Structural, dielectric, electrocaloric, and energy storage properties of lead free Ba$_{0.975}$La$_{0.017}$(ZrxTi$_{0.95-x}$)Sn$_{0.05}$O$_3$ (x = 0.05; 0.20) ceramics

TL;DR

This study investigates lead-free Ba-based ceramics with La and Zr/Ti substitutions, revealing their structural, dielectric, electrocaloric, and energy storage properties, highlighting their potential for eco-friendly electronic applications.

Contribution

It introduces new lead-free ceramics with specific compositional tuning and characterizes their multifunctional properties, demonstrating their suitability for energy storage and cooling applications.

Findings

High density and low porosity in ceramics.

Different crystallographic symmetries for x=0.05 and 0.20.

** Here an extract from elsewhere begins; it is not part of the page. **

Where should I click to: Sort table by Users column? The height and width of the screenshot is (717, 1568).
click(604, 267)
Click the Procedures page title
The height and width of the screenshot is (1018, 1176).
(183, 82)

Comparable energy storage density to BCZT systems.

Abstract

A-site deficient Ba$_{0.975}$La$_{0.017}$(ZrxTi$_{0.95-x}$)Sn$_{0.05}$O$_3$ (x = 0.05; 0.20) ceramics (BLaZ100xTS) were synthesized using the solid-state reaction. The microstructural study revealed a high density and low porosity in the studied ceramics. Besides, grain size lower than 1.5 micrometer was observed in the studied compounds, which is due to the incorporation of the rare earth element (lanthanum). X-ray diffraction and Raman studies revealed that BLaZ5TS and BLaZ20TS crystallize in a perovskite-type structure with tetragonal and cubic symmetry, respectively. The dielectric study showed a normal ferroelectric-paraelectric phase transition for BLaZ5TS while a diffuse phase transition is noticed for BLaZ20TS sample. The energy-storage density and the associated energy efficiency were determined from the P-E loops versus temperature and the calculated values are comparable with results obtained on BCZT systems. Furthermore, the adiabatic temperature change (Delta)T was calculated through the indirect method and a relatively high value of (Delta)T/(Delta)E = 0.2 10-6 K m/V is obtained in BLaZ5TS system. The simultaneous presence of energy storage property and electrocaloric responsivity makes this system a promising environmentally friendly candidate for application in electronic devices.